Development of Score Indicative of Lesion/Lung Aggression/Abnormality (SILA)

Current literature suggests that no single quantitative metric exists to differentiate benign and malignant nodules. However, multivariate predictive models based on an ensemble of nodule texture/density, surround texture/density, nodule surface and other shape descriptors could improve the discriminability. To facilitate the multivariate analysis we investigated the possibility of replacing our previously developed nodule texture/density and surface categorization using unsupervised stratification into continuous variables that can be thresholded at multiple levels to provide, if needed, the necessary categorization. We developed SILA to map the nine nominal texture/surface exemplar distributions of the nodule onto a continuous scale. The nine nominal exemplar distributions can be ordinated in 362,880 (factorial 9) ways. To identify the unique ordination that correlates with the virulence/malignancy of the nodule, we used qualitative spatial reasoning and multi-dimensional scaling. Based on this, the nine texture exemplars arbitrarily labeled as V,I,B,G,Y,O,R,C, and P were ordinated as V-R-O-I-Y-P-B-G-C identical to that used to represent the distributions via the glyphs (Figure C in S1 File).
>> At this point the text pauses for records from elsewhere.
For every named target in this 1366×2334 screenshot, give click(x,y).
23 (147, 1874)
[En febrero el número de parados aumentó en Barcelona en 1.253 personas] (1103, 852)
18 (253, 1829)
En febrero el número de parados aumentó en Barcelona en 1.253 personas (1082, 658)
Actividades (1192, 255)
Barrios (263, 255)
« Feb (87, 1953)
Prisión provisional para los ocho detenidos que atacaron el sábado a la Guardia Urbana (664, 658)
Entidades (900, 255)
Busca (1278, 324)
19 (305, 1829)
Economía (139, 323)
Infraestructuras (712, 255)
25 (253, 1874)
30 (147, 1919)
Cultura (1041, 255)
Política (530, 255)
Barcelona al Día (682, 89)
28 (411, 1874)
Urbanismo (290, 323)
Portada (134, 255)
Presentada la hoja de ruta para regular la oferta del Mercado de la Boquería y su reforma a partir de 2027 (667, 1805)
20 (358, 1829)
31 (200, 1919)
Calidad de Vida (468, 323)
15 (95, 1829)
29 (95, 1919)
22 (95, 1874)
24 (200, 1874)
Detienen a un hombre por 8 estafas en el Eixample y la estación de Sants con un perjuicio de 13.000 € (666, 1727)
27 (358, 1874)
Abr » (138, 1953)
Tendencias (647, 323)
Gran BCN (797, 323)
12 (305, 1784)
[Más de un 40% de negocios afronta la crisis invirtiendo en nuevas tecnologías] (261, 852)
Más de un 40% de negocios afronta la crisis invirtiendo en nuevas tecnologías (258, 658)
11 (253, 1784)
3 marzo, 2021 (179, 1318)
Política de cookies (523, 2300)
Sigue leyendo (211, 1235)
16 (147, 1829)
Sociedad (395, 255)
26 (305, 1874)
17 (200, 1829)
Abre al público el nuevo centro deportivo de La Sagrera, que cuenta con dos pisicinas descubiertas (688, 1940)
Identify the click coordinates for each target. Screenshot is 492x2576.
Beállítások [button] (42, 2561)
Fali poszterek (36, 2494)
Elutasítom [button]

The nine surface exemplars were ordinated as unknown-minimal surface-valley-flat-ridge-pit-saddle valley-saddle ridge-peak. SILA was computed as the Cramer-Von Mises Distance of the ordinated exemplar distributions. Using a similar strategy, the seven primal parenchymal exemplars (Normal, Ground Glass, Honeycombing, Reticular, {mild, moderate, severe} lower attenuation areas) were ordinated to compute the SILA for the parenchyma surrounding the nodule (Figure D in S1 File shows the operator dependent variations in the SILA mappings for the texture and surface characterization. The 95% C.I for the maximum nodule-specific SILA differences across the 3 operators was 0.217–0.271 and 0.236–0.276 respectively for the texture and surface characterization).

Multivariate model

Quantitative methods were developed to characterize independent radiological variables assessing various radiologic nodule features. Univariate analysis of the discriminatory power of each radiologic variable and receiver operative curve (ROC) analysis were performed for each variable and an area under the curve (AUC) calculated. Statistical significance was calculated and adjusted for multiple comparisons using Bonferroni correction. Spearman rank correlations between all pairs of variables were calculated and displayed via a heat map. Multivariate analysis was performed using least absolute shrinkage and selection operator (LASSO) method for both variable selection and regularization in order to enhance the prediction accuracy and interpretability of the multivariate statistical model. To increase the stability of the modeling, LASSO was run 1,000 times and the variables that were selected by at least 50% of the runs were included into the final multivariate model.[26] The bootstrapping method was then applied for the internal validation, and the optimism-corrected AUC was reported for the final model.

Results

Study participants

We reviewed 649 LDCT of cancers diagnosed in the screening arm of the NLST that included 353 adenocarcinomas, 136 squamous cell carcinomas, 28 large cell carcinomas, 75 non-small cell carcinomas, 49 small cell carcinomas and 5 carcinoid tumors. After exclusion of cases lacking HRCT data, cases with no apparent lesion on last HRCT prior to the cancer diagnosis, cases with nodules invading the mediastinum, cases with missing outcome data, and lesion with size < 7mm or >30 mm, 408 LDCT scans with malignant nodules were selected and analyzed. A stratified random sample of non-lung cancer control nodules (size between 7 and 30 mm) was selected on a 1:1 basis, and 318 benign nodules were selected and included in the analysis (Fig 1). The demographic and clinical characteristics of individuals included in the study are summarized in Table 1.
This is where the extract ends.